Use record expansion when a record provides several SQL values.

record NewCustomer(String name,
Integer budge,
@JdbcName("pricing_plan") PricingPlan plan) {
}
@JdbcUpdate("INSERT INTO db_customers (:customer.{names}) VALUES (:customer.*)")
void insertCustomer(NewCustomer customer);

For the record in this example, the SQL marker expansion produces this SQL shape:

INSERT INTO db_customers (name, budge, pricing_plan) VALUES (?, ?, ?)

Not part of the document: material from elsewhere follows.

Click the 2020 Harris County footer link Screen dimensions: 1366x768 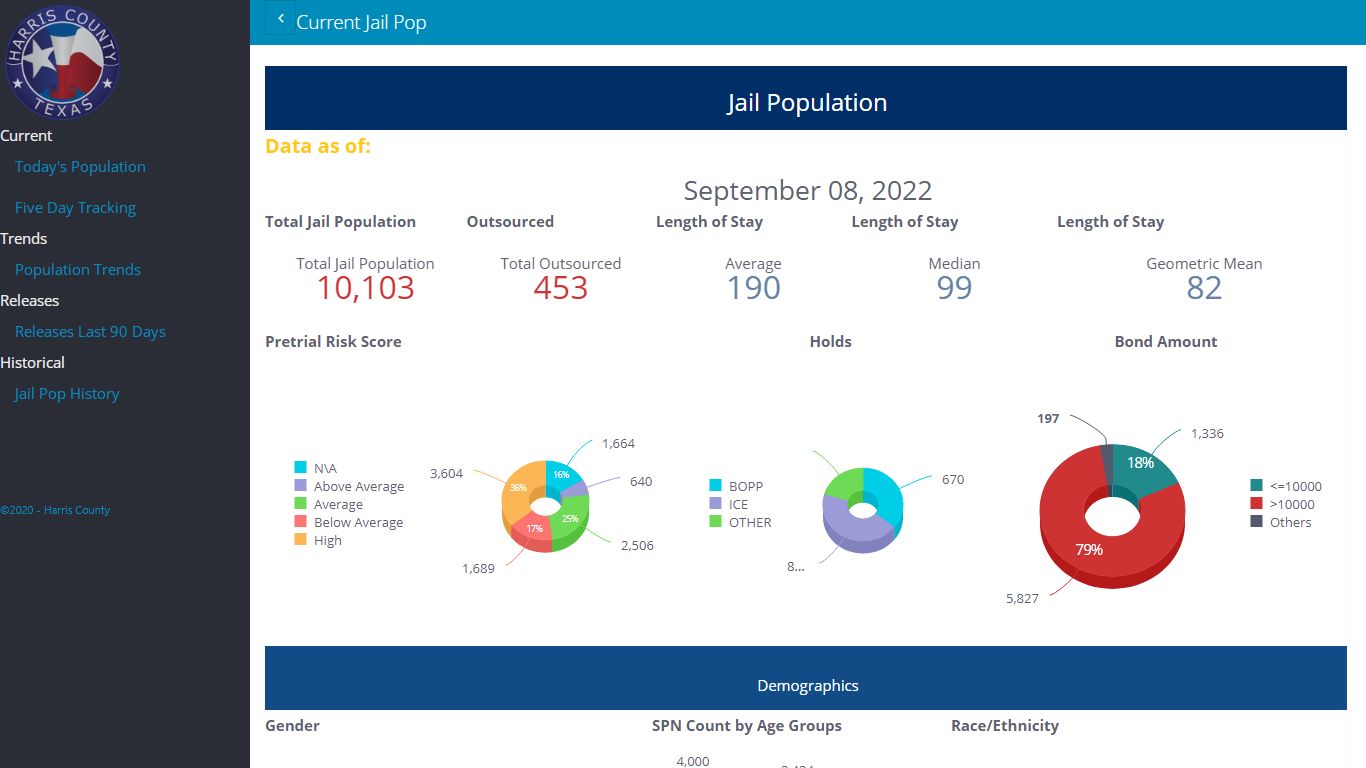click(55, 510)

Record expansion supports these marker formats:

  • :customer.{names} expands component names in declaration order
  • :customer.{values} expands component values in declaration order
  • :customer.* is a short form for :customer.{values}

If a record component uses @JdbcName, :customer.{names} uses that SQL name. Otherwise, Java names are converted to lowercase JDBC names, for example pricingPlan becomes pricing_plan and URLValue becomes url_value.

:customer.{names} writes names into the SQL text. Those names come from compile-time metadata and are validated as simple or qualified SQL name fragments. @JdbcName is a name override, not a place for quoted identifiers or SQL expressions.

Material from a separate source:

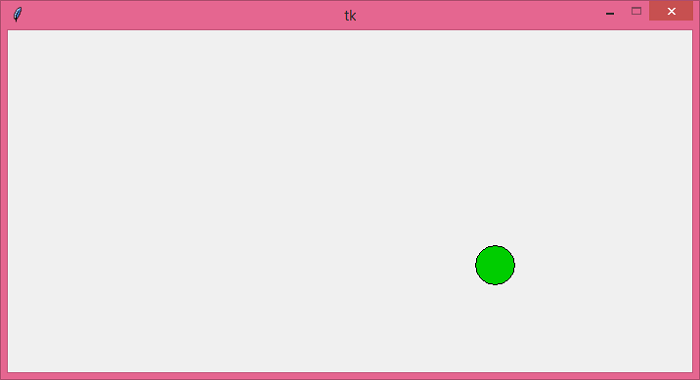Click the top-right corner of the gray canvas

tap(691, 32)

Use :param.{values} or :param.* when an array or list should become several JDBC placeholders. Use this expansion in @JdbcSelect and normal @JdbcUpdate methods. Do not use it in a batch update method.

@JdbcSelect("SELECT x FROM (VALUES :ids.{values}) t(x)")
List<Long> findIds(List<Long> ids);

For a list with three values, the SQL marker expansion produces this SQL shape:

SELECT x FROM (VALUES ?, ?, ?) t(x)

This is useful for IN (...) clauses and other statements that need one SQL value per collection element. The normal :param marker binds the list as one JDBC value instead. Empty arrays and empty lists are rejected because they would create invalid SQL. Large expansions are guarded by the placeholder limits configured on @JdbcConfig.

Use a named converter when one parameter needs a special binding strategy.

@JavaToJdbc("upper")
static String externalIdToUpperJdbc(ExternalId id) {
return id.value().toUpperCase();
}
@JdbcSelect("SELECT :id")
String bindExternalIdAsUpper(@JdbcConverterName("upper") ExternalId id);

@JdbcConverterName applies the converter to the whole parameter. Use it with the plain marker format, such as :id. It is invalid with :id.{values}, :id.{names}, and :id.*.

Use a statement converter for low-level binding

Section titled “Use a statement converter for low-level binding”

Use a statement converter only when returning one JDBC-supported value is not enough, or when binding needs direct access to the PreparedStatement.

record LowerText(String value) {
}
@JavaToJdbc
static void bindLowerText(PreparedStatement stmt, int index, LowerText text)
throws SQLException {
stmt.setString(index, text.value().toLowerCase());
}
@JdbcSelect("SELECT :text")
String bindLowerText(LowerText text);

The converter receives the PreparedStatement, the parameter index, and the Java value. It returns void and may throw SQLException.

Check the marker format. :ids binds the list as one JDBC value and therefore needs a converter for the whole list. Use :ids.{values} or :ids.* when each list element should become its own JDBC placeholder.

Use :customer.{names} only for record parameters. Use :customer.{values} or :customer.* for record values. If the record uses @JdbcConverterName, expansion is invalid because the named converter applies to the record as a whole.

This is expected. Named converters select a converter for the whole parameter. Expansion markers select parameter components or elements instead. Use either @JdbcConverterName with :param, or remove the named converter and expand with :param.{values} or :param.*.

Use an unnamed @JavaToJdbc converter for the normal binding strategy of a type. It can be an object method on the type, a static converter for the exact type, or a static converter for a shared interface or superclass. Use a named converter only for special cases. If neither exists, Kaumei JDBC can still create default converters for enums and single-component records.

For exact marker syntax, converter-name restrictions, and nullness rules, see parameter binding. For exact lookup order, scopes, hierarchy lookup, and fallback creation, see converter lookup.